═══ INPUT FOR THIS TASK ═══
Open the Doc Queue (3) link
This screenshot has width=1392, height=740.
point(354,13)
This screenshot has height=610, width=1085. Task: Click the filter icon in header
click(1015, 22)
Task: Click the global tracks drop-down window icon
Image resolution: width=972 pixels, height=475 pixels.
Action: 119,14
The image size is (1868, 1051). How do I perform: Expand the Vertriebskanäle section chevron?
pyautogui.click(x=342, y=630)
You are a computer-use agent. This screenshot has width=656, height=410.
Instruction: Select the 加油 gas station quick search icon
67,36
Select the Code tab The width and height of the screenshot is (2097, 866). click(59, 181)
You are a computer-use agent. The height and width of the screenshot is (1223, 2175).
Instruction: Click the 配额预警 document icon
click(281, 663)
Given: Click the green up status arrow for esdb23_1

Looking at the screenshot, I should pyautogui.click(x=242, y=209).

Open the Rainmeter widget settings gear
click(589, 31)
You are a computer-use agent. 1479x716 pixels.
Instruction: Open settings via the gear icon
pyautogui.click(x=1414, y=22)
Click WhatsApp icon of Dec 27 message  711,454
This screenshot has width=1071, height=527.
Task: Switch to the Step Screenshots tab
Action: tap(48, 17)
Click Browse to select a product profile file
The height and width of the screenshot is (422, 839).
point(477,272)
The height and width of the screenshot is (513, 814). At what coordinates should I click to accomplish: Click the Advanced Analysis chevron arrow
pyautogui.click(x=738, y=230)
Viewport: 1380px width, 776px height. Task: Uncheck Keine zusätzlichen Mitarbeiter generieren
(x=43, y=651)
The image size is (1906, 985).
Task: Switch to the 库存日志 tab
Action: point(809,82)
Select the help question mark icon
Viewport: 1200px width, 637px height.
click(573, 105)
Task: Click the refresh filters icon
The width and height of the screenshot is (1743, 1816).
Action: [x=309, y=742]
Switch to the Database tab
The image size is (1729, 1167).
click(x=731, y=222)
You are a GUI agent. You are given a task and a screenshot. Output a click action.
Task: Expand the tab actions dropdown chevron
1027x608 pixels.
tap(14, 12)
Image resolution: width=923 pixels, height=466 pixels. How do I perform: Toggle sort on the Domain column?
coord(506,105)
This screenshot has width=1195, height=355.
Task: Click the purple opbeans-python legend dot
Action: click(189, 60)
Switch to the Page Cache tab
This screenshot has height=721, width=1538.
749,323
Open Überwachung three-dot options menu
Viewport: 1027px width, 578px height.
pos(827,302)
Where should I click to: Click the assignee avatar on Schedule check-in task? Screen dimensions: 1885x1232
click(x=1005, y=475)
═══
WORK REQUIRED: Reprint the data above from the opening line to the line holding "You are a computer-use agent. This", inclusive, and nothing else.

YOUR RESPONSE:
Open the Doc Queue (3) link
This screenshot has width=1392, height=740.
point(354,13)
This screenshot has height=610, width=1085. Task: Click the filter icon in header
click(1015, 22)
Task: Click the global tracks drop-down window icon
Image resolution: width=972 pixels, height=475 pixels.
Action: 119,14
The image size is (1868, 1051). How do I perform: Expand the Vertriebskanäle section chevron?
pyautogui.click(x=342, y=630)
You are a computer-use agent. This screenshot has width=656, height=410.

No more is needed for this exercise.